(Extracted records)
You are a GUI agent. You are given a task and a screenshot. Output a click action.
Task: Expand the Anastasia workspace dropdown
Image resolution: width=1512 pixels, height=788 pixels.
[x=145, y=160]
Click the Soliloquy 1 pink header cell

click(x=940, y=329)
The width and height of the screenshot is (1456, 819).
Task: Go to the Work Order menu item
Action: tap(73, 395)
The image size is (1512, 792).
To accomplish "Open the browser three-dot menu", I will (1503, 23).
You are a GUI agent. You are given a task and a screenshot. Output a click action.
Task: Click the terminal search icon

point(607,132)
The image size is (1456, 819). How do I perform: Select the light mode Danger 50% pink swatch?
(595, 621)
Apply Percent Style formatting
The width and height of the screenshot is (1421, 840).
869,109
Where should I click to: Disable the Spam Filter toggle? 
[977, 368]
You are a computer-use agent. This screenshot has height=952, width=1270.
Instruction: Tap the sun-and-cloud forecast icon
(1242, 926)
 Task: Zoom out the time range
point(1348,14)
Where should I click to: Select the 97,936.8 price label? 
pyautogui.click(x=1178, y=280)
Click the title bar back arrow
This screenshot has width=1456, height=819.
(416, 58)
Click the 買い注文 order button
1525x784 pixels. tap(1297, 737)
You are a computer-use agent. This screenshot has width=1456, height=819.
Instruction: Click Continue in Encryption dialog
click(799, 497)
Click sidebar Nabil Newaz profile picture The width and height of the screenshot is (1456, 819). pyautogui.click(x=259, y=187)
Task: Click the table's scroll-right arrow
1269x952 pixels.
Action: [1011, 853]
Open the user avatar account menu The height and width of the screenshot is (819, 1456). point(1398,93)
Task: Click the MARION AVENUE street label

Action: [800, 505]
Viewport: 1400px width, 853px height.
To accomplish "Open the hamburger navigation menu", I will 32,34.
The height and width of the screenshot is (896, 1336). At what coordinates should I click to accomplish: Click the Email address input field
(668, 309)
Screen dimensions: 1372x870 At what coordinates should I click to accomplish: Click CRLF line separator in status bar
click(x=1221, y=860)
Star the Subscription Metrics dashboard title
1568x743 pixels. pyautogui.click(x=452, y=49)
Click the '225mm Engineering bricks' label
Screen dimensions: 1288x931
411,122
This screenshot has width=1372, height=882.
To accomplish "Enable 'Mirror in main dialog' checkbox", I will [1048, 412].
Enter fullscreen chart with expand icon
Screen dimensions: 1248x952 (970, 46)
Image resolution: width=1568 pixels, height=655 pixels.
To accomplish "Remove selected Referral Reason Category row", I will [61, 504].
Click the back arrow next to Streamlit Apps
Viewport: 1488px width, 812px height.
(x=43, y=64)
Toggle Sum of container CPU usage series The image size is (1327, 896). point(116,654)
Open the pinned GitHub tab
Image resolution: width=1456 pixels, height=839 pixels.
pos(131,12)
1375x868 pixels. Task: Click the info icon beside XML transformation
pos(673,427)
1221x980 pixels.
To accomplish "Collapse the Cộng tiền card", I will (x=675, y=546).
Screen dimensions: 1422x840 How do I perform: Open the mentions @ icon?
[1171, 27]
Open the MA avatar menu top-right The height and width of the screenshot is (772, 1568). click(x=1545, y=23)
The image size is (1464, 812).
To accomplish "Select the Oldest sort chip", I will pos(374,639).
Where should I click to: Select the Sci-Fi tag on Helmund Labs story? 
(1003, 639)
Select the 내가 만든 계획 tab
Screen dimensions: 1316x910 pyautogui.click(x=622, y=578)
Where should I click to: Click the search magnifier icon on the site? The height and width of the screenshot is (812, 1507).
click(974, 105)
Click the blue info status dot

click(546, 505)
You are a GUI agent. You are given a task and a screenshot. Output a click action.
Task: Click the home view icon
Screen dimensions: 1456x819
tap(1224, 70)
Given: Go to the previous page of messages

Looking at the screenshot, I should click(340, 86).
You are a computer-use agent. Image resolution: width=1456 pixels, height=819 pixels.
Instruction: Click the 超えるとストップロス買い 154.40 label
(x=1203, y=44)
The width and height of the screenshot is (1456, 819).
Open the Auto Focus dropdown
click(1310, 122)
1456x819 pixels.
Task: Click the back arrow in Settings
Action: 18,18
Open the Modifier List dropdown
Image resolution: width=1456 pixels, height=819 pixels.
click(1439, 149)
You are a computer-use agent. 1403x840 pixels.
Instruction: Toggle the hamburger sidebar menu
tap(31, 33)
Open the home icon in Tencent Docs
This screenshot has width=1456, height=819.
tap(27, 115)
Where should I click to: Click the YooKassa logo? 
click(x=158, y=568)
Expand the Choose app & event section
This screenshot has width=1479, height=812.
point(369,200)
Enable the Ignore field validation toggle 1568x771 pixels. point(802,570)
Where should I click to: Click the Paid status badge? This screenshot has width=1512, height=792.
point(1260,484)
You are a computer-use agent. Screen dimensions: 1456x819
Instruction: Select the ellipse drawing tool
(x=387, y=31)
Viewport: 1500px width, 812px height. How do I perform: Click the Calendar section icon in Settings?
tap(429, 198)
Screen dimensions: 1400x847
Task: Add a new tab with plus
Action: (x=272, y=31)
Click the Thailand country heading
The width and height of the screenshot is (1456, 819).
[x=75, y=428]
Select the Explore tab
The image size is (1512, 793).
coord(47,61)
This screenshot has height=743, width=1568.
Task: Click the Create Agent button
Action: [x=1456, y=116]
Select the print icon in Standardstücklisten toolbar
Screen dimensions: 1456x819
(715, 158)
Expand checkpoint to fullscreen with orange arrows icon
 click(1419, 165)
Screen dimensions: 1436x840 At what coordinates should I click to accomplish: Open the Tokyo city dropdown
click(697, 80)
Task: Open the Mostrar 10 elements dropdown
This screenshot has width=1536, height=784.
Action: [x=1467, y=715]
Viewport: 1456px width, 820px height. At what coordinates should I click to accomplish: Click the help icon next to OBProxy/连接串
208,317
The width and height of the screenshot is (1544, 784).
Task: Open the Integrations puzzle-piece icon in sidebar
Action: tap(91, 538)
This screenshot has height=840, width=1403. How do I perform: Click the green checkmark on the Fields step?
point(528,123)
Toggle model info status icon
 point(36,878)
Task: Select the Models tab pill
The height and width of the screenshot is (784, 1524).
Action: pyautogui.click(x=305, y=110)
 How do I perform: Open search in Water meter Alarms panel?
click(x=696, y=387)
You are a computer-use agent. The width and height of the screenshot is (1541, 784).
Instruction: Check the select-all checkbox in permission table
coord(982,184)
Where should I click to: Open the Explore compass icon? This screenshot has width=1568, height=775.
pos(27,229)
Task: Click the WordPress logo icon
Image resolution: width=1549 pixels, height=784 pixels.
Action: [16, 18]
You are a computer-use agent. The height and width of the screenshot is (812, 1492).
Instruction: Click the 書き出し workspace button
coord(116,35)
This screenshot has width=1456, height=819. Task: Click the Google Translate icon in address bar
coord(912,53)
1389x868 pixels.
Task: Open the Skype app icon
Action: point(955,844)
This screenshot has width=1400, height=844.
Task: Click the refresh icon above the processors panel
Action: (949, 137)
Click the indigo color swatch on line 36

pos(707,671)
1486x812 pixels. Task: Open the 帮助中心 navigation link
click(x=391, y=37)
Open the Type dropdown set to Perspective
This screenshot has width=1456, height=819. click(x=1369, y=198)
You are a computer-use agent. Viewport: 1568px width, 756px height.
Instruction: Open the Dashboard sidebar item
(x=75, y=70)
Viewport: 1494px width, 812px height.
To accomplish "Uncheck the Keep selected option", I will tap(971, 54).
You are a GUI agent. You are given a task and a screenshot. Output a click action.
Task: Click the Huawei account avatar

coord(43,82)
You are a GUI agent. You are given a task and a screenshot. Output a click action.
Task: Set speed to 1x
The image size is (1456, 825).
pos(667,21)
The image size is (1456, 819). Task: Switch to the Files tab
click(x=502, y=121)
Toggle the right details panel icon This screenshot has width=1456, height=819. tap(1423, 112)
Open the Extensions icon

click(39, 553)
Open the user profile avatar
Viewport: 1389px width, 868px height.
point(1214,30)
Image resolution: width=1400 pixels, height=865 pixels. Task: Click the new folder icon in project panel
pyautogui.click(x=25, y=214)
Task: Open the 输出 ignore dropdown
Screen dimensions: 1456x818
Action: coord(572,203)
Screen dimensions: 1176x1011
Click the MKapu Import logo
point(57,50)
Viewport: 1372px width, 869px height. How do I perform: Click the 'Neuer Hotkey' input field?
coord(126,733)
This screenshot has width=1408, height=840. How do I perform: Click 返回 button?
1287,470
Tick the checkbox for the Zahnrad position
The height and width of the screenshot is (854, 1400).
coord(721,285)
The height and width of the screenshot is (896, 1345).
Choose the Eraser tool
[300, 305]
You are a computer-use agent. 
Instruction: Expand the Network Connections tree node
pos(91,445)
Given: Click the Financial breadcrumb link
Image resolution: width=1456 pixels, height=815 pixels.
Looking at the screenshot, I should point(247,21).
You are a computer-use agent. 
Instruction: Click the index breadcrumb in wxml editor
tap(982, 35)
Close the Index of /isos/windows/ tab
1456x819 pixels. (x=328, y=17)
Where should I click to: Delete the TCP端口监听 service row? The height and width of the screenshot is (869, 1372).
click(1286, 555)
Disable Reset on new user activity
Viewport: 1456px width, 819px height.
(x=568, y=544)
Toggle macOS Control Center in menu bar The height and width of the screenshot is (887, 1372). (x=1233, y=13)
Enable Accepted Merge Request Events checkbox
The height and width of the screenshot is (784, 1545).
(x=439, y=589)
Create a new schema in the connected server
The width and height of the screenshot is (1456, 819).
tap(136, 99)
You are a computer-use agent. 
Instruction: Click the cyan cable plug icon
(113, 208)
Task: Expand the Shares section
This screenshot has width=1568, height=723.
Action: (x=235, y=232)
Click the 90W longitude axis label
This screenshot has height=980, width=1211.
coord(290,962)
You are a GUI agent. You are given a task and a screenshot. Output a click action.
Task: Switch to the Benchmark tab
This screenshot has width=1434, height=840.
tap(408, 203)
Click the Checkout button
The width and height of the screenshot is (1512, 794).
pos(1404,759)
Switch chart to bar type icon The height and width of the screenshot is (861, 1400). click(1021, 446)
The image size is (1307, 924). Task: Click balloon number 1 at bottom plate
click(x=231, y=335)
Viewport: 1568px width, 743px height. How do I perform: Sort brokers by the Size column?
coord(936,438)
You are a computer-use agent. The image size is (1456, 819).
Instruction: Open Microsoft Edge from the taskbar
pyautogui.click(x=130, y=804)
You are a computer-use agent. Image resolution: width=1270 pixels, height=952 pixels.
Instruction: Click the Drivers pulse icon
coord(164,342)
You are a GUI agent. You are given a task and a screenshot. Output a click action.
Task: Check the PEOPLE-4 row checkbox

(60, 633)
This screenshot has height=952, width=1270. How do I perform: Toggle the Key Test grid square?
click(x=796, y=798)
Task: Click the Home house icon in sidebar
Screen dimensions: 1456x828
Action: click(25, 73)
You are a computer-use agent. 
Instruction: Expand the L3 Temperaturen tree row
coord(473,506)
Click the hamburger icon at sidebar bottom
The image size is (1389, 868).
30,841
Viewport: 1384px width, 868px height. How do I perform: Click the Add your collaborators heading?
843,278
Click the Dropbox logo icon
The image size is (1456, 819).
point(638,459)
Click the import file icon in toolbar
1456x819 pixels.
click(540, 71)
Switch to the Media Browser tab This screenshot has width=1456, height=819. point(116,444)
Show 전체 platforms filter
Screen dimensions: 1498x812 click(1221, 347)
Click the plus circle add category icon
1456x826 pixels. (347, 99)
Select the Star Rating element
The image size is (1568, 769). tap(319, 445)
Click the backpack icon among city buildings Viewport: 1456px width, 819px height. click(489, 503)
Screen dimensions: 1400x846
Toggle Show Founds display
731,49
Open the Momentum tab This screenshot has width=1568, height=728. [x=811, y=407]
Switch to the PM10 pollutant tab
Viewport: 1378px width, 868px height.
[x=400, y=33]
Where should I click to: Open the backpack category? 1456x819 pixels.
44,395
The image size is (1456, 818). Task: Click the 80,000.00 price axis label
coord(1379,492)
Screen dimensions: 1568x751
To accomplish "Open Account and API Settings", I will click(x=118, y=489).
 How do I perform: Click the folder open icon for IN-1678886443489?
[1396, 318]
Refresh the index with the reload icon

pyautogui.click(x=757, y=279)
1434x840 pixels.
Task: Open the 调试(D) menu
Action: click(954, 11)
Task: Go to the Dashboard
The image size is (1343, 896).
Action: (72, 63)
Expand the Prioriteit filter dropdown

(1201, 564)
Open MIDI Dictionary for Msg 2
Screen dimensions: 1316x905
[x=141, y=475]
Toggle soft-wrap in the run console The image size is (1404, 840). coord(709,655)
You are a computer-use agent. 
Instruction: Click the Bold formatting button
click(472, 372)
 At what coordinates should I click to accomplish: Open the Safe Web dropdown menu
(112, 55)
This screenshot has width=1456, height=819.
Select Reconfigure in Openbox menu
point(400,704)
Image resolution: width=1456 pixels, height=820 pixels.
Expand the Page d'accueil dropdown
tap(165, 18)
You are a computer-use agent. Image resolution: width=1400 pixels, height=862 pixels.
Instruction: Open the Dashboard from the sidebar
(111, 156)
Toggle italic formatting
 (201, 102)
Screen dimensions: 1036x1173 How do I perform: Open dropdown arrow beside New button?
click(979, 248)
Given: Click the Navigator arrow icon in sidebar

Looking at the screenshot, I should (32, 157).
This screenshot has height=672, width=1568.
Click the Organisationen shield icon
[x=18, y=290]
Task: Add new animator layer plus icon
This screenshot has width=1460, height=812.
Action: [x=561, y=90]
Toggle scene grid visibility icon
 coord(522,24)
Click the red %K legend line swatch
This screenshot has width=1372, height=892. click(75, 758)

[Problem to solve]
What are the lines above that hold the string "right"? Copy them.

[Solution for this task]
Task: Click the table's scroll-right arrow
Open the MA avatar menu top-right The height and width of the screenshot is (772, 1568). click(x=1545, y=23)
Toggle the right details panel icon This screenshot has width=1456, height=819. tap(1423, 112)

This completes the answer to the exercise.